Exercise instructions:
1. Answer these questions using the air conditioner forum thread.
(a) How much did the Mistral 1HP unit cost?
(b) How large is the bedroom the unit is meant for?
(c) How much does the second poster think the piping for installation will cost?
2. Revise the air conditioner forum thread: write out the part that opens with the words containing "# Forum Home" and closes with "with these ?", putting "guarantee" wherever "warranty" stands.
3. Go on with the air conditioner forum thread, starting right after its last sentence.

Excerpted passage:
-*-
# Forum Home Renovation Heating & Cooling  Small Split System Air Con - Advice Please

## tcns

Hi All,  
I picked up a Mistral 1HP Air Con at Bunnings yesterday for $379 - cheap as chips and comes with a 5 year warranty. I bought it because it was the last one there and I was really still deciding on what to do. (If I change my mind I can get a full refund under their 30 day policy thing)  
My question is has anyone had these or any experience with these ? 
I am just after a small unit for the bedroom of about 14m2. Also 
if any of you have picked up some different brands that you think are better - like all of us here I am half way between broke and too cheap to spend real money - I am looking for value.  
In reality I am sure this unit is only made to go for 5 years so if I got that out of it with some degree of reliability I would be happy otherwise I am open to suggestions  
Thanks in Advance  
Tom

----------


## Mowy

Hi, 
The installation cost is quite a bit so it might not be a bad idea to get a better brand. Also, does it come with all the necessary piping etc for installation? This will set you back $200 or so I think.
-*-
Listed entries:

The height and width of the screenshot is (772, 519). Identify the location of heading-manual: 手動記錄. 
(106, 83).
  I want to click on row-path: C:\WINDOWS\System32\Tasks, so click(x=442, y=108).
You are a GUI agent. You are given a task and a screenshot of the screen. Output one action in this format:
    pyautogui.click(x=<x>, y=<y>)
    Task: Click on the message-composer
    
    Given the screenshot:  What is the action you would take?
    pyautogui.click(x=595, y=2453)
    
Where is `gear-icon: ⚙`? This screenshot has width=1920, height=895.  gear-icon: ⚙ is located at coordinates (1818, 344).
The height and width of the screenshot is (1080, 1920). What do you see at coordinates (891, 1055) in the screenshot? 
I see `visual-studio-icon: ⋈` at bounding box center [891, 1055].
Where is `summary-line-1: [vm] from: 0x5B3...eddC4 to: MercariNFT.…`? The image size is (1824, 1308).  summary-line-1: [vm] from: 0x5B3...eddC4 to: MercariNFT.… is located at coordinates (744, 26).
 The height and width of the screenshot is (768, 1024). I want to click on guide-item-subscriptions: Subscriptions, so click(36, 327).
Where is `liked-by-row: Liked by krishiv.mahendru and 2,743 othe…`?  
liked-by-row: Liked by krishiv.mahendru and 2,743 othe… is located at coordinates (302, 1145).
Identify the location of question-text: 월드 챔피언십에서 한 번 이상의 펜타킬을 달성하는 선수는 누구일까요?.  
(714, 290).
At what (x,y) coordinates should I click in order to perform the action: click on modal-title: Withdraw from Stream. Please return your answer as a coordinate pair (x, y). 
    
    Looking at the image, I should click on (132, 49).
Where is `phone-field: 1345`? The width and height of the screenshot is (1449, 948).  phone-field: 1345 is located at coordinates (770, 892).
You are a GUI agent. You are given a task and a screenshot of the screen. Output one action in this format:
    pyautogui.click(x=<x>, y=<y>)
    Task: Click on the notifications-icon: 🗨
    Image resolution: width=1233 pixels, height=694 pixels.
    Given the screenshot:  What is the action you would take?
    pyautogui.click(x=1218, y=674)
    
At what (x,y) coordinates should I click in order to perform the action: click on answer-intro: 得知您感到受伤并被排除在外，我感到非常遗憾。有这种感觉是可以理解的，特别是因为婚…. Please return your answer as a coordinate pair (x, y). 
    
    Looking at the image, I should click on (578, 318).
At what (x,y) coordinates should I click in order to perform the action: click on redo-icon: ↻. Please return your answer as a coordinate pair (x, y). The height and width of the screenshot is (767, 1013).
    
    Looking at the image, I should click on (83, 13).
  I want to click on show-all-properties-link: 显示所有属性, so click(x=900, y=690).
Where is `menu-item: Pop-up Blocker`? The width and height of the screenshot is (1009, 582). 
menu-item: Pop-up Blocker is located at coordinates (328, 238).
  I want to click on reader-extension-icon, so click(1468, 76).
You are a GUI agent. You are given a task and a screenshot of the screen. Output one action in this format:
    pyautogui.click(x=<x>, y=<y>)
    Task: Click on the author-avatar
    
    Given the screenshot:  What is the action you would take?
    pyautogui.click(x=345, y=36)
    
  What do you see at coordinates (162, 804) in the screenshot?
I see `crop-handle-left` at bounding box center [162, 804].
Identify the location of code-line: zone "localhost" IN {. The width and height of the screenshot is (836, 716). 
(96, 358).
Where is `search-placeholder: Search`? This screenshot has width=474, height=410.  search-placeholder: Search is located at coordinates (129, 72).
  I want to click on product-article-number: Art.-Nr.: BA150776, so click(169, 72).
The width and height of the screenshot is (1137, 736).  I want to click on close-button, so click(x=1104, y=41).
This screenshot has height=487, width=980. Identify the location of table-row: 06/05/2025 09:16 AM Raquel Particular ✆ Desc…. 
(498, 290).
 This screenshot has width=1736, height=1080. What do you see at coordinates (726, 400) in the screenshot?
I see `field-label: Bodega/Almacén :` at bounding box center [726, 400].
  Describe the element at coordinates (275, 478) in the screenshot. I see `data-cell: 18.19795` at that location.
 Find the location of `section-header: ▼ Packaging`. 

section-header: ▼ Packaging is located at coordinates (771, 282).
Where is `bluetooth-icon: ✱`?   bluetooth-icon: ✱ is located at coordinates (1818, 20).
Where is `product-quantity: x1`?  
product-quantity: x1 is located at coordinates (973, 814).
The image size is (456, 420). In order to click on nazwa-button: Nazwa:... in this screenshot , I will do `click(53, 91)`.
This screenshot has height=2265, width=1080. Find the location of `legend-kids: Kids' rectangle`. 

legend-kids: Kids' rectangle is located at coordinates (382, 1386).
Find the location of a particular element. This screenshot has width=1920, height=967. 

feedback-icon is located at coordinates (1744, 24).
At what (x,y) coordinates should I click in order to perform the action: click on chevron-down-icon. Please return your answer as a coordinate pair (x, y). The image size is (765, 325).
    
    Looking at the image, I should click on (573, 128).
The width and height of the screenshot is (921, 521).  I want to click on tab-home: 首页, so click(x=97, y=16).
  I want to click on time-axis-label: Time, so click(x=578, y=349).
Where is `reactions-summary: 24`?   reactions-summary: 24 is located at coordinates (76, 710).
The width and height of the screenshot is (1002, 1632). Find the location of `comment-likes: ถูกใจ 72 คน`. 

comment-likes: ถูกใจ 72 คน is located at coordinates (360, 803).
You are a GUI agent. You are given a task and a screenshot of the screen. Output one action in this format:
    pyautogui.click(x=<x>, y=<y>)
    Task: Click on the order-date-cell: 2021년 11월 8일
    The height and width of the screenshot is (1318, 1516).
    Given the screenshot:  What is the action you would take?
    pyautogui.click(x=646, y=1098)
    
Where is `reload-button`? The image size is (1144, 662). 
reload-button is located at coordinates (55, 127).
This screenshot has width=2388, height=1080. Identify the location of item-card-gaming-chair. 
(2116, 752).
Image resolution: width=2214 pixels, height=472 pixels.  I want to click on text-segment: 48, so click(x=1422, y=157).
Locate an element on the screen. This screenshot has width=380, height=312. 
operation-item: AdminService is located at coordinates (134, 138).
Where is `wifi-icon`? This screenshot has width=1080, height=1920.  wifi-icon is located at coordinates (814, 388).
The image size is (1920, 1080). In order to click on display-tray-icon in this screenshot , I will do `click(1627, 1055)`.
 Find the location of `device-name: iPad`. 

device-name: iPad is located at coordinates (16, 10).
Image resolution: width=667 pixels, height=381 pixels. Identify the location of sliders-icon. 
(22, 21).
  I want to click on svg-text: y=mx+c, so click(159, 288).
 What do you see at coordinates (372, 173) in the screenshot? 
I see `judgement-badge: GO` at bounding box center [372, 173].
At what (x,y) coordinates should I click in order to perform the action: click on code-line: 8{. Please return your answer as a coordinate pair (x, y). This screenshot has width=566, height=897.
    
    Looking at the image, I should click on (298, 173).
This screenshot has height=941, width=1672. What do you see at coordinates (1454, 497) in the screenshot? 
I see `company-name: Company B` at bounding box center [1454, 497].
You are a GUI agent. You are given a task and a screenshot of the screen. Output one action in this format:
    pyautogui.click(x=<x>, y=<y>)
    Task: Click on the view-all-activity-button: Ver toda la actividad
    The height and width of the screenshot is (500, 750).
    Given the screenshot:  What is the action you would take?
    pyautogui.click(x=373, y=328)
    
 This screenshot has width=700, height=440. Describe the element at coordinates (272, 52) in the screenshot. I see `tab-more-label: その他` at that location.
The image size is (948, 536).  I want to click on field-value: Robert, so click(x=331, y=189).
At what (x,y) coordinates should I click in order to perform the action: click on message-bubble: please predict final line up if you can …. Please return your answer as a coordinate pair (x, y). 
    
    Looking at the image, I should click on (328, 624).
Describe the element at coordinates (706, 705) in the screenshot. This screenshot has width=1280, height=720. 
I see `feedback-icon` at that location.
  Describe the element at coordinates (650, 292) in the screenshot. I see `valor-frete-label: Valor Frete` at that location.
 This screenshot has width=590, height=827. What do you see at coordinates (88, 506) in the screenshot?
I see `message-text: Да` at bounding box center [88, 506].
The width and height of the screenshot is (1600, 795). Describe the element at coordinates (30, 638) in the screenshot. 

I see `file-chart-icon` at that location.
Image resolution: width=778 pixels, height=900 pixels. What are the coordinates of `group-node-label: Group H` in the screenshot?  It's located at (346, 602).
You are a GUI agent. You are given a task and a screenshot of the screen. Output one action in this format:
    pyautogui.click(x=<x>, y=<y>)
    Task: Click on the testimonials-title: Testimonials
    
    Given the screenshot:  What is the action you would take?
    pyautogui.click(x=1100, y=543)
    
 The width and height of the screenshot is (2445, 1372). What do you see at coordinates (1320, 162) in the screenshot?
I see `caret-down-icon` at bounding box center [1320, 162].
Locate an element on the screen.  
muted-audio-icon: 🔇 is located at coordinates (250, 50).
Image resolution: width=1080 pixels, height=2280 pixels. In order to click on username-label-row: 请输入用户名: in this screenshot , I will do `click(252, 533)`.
-*-
Your written answers:
1.
(a) $379
(b) About 14m2
(c) About $200

2.
# Forum Home Renovation Heating & Cooling  Small Split System Air Con - Advice Please

## tcns

Hi All,  
I picked up a Mistral 1HP Air Con at Bunnings yesterday for $379 - cheap as chips and comes with a 5 year guarantee. I bought it because it was the last one there and I was really still deciding on what to do. (If I change my mind I can get a full refund under their 30 day policy thing)  
My question is has anyone had these or any experience with these ?

3.
Having said that though, my friend got 3 mistral splits a year ago. He says they work quite well. 
1HP unit will be plenty for a room that size. Anything bigger will actually be overkill.  
Mowy

----------


## tcns

Thanks Mowy, 
It is a full kit so it comes with everything which is good, I have been quoted $450 for install, I don't know how that compares but it seems ok. I am glad to have some feedback from an owner (or at least a mate of one) 
Tom

----------


## marineman

Hi Tom 
My first post. but I have a little experince with splits having installed four units at my place in FNQ.
I don't have any experience with Mistral, but it sounds like a reasonable price. the last units I installed were 2 x LG 9000 Btu 1 each in smaller bedrooms 9m2 each.
Generally I did all the drilling, hole cutting, and mounting and ran the wires in the roof. but I got a 'lecty to wire up and fridgy to set to work (evac and gas if required). 
if you get the system installed totally by a "professional" and be careful here, it can cost upto $500 depending on the location of your evap (indoor) and Condensor (outdoor) units. the last 2 LG I installed had 10m of pipe between the units. 
As i said I don't know about the mistral but one thing to check is the sound pressure rating (in dB) i have an Emailair 17000 btu for the lounge and the outside unit is rated at 67 dB and I wish I didn't as it's too noisy. the LG's and Panasonic have a outside dB rating of 60 and that about right. you don't even know there running most of the time. i mounted the LG's under my deck, don't even know that they are there.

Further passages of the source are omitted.